If you are the person creating the package, you might leave the client out of the package, or only deliver the client executable as a component of the package, but it is not imported to a virtualization host as a virtual machine.

Some might call this creative thinking, but really it is just taking what the OVF allows and applying that to real situations.

The OVF standard (VMAN at the DMTF) is still evolving and changing.  And vendors are still working on compatibility and pushing those standards to ever complex designs.

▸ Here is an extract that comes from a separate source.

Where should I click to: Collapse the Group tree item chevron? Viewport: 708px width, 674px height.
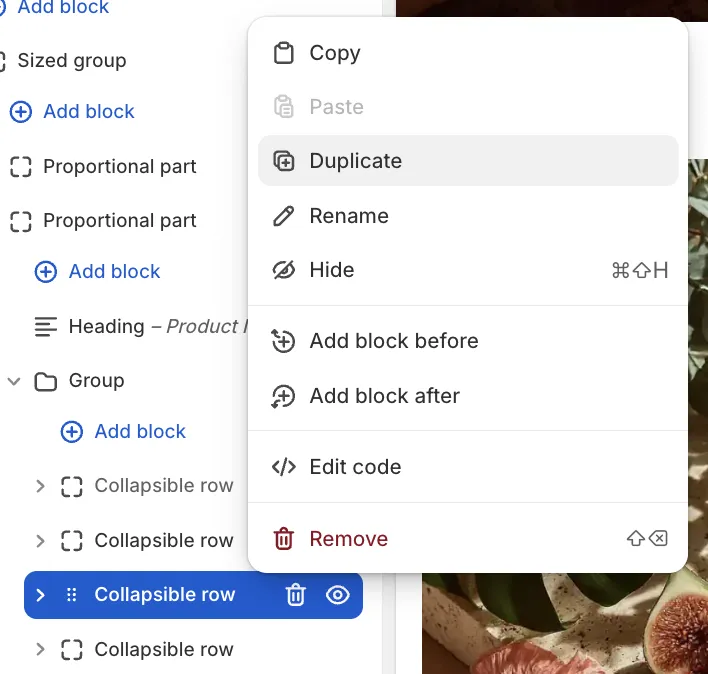tap(15, 381)
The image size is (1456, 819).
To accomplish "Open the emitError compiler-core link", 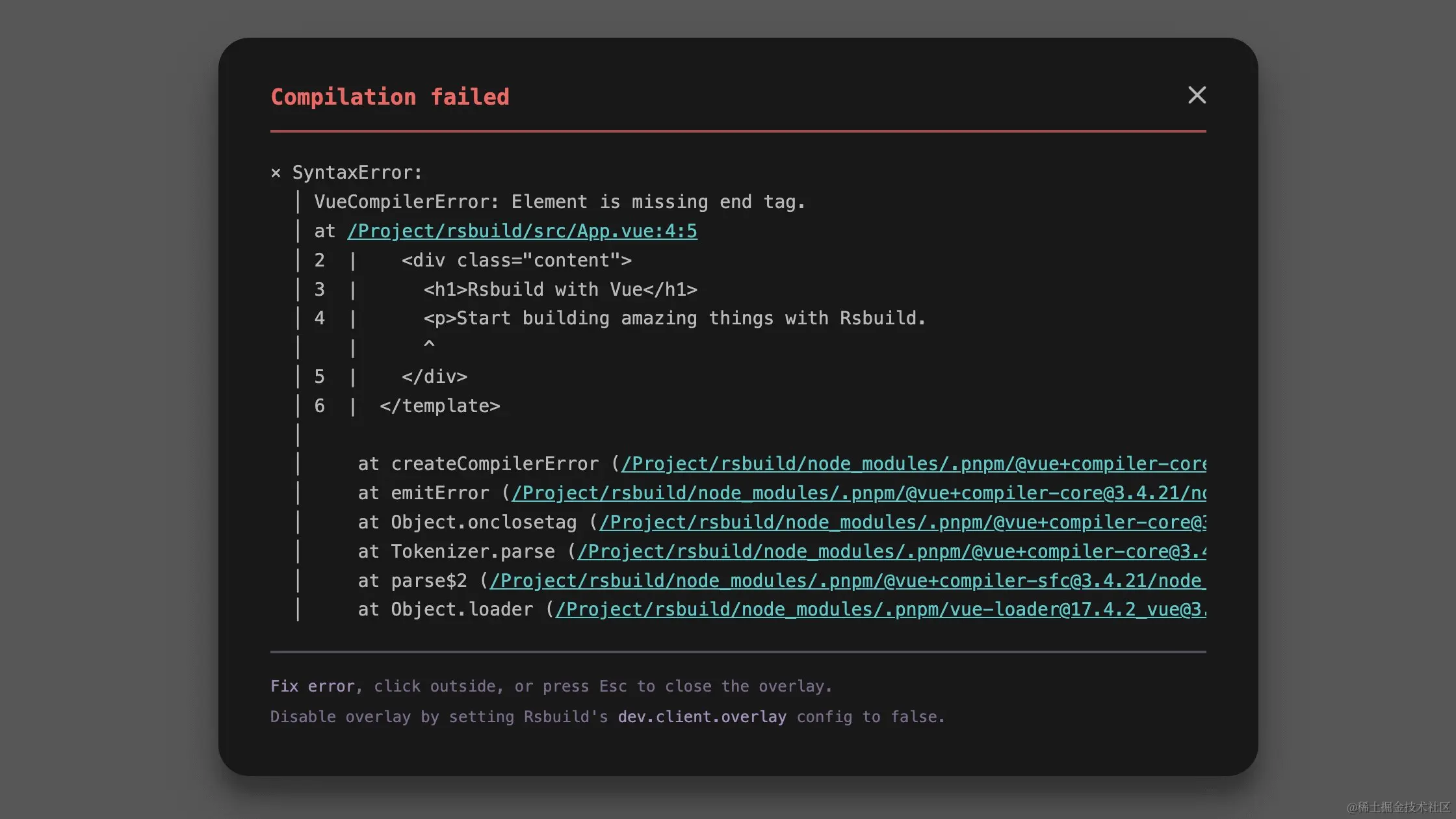I will 858,493.
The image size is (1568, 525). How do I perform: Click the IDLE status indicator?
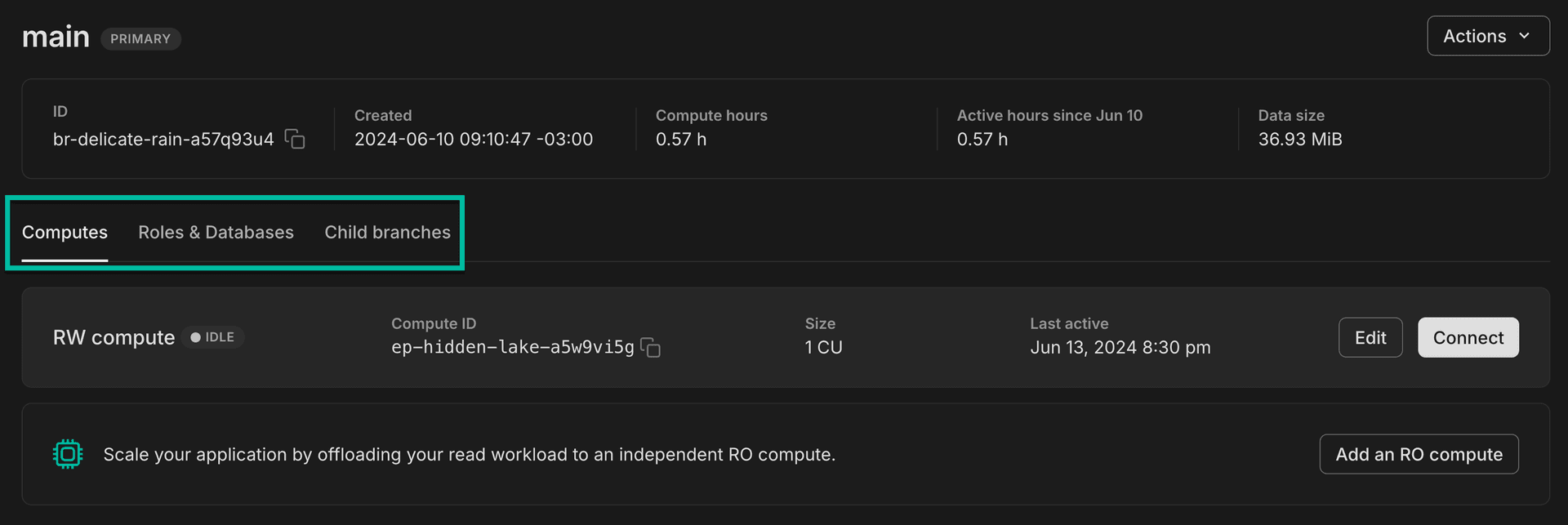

It is because of this that not all vendors support each other.  They have to choose to allow for consumption of other implementations of the OVF standard.  Yes, this gets very complex and interwoven and creates a bummer for some folks that see OVF as the answer to virtual machine portability – when that portability has far more to do with the applications and operating systems within the virtual appliance themselves than it does in the depths of an XML file.

Friday, March 7, 2008

Hyper-V terminology

For anyone that really wants to get a handle on the terminology behind Hyper-V you need to read this post by Ben Armstrong. It really goes through the MSFT terminology and how they refer to things in Hyper-V.

It also covers some basic concepts and is a good overall primer worth everyone's review, especially if you are thinking of going whole hog with Hyper-V.